Droughts evolve in time and space
The results show that the trend of intensifying megadroughts is clear: The team generated the first global—and globally consistent—picture of megadroughts and their impact on vegetation at high resolution. However, the long-term effects on the planet and its ecosystems remain largely unknown. Meanwhile, the data already agrees with the observed widely greening pan-Arctic. "But in the event of long-term extreme water shortages, trees in tropical and boreal regions can die, leading to long-lasting damage to these ecosystems. Especially, the boreal vegetation will likely take the longest to recover from such a climate disaster," says Karger. Pellicciotti hopes the team's result will help change our perception of droughts and how to prepare for them: "Currently, mitigation strategies largely consider droughts as yearly or seasonal events, which stands in stark contrast to the longer and more severe megadroughts we will face in the future," she says. "We hope that the publicly available inventory of droughts we are putting out will help orient policymakers toward more realistic preparation and prevention measures." As a glaciologist, Pellicciotti also seeks to examine the effects of megadroughts in the mountains and how glaciers can buffer them.
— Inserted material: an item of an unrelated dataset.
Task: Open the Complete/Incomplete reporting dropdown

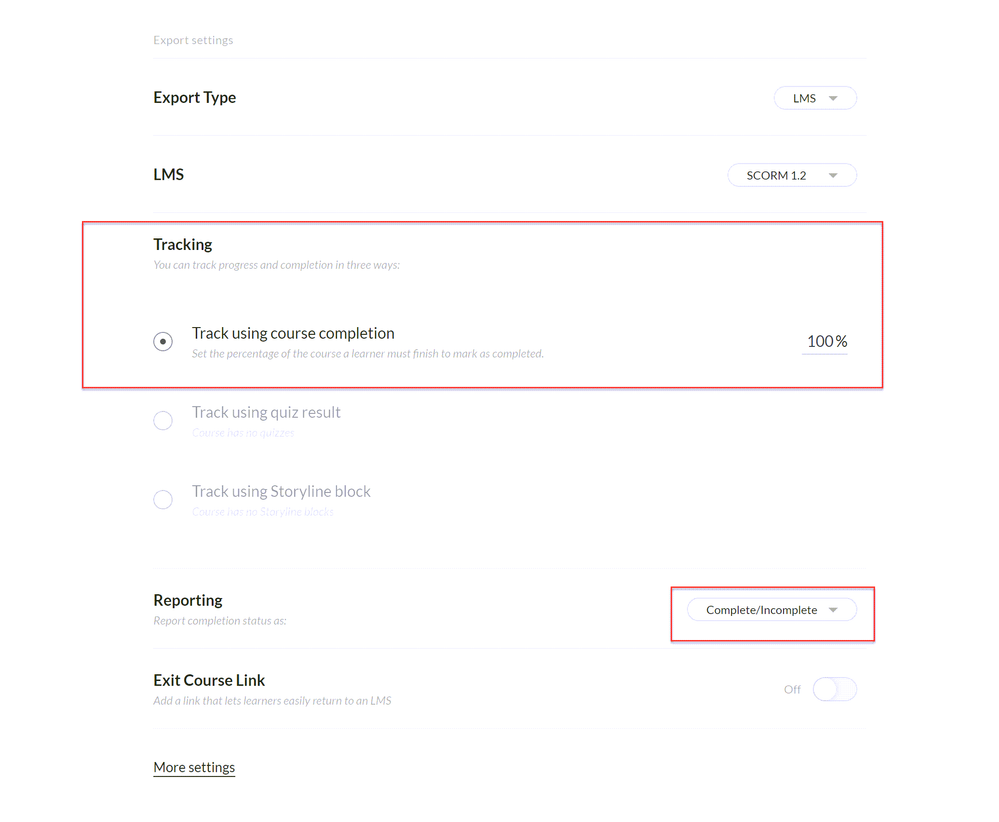Action: coord(771,610)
She leads a collaborative project titled " MegaWat—Megadroughts in the Water Towers of Europe—From Process Understanding to Strategies for Management and Adaptation ."
-
Project and funding information
The present study was conducted within the scope of the EMERGE Project of the Swiss Federal Institute for Forest, Snow, and Landscape Research (WSL) with Professor Francesca Pellicciotti from the Institute of Science and Technology Austria (ISTA) serving as its Principal Investigator. The research was supported by funding from the Extreme Program of the WSL for the EMERGE project.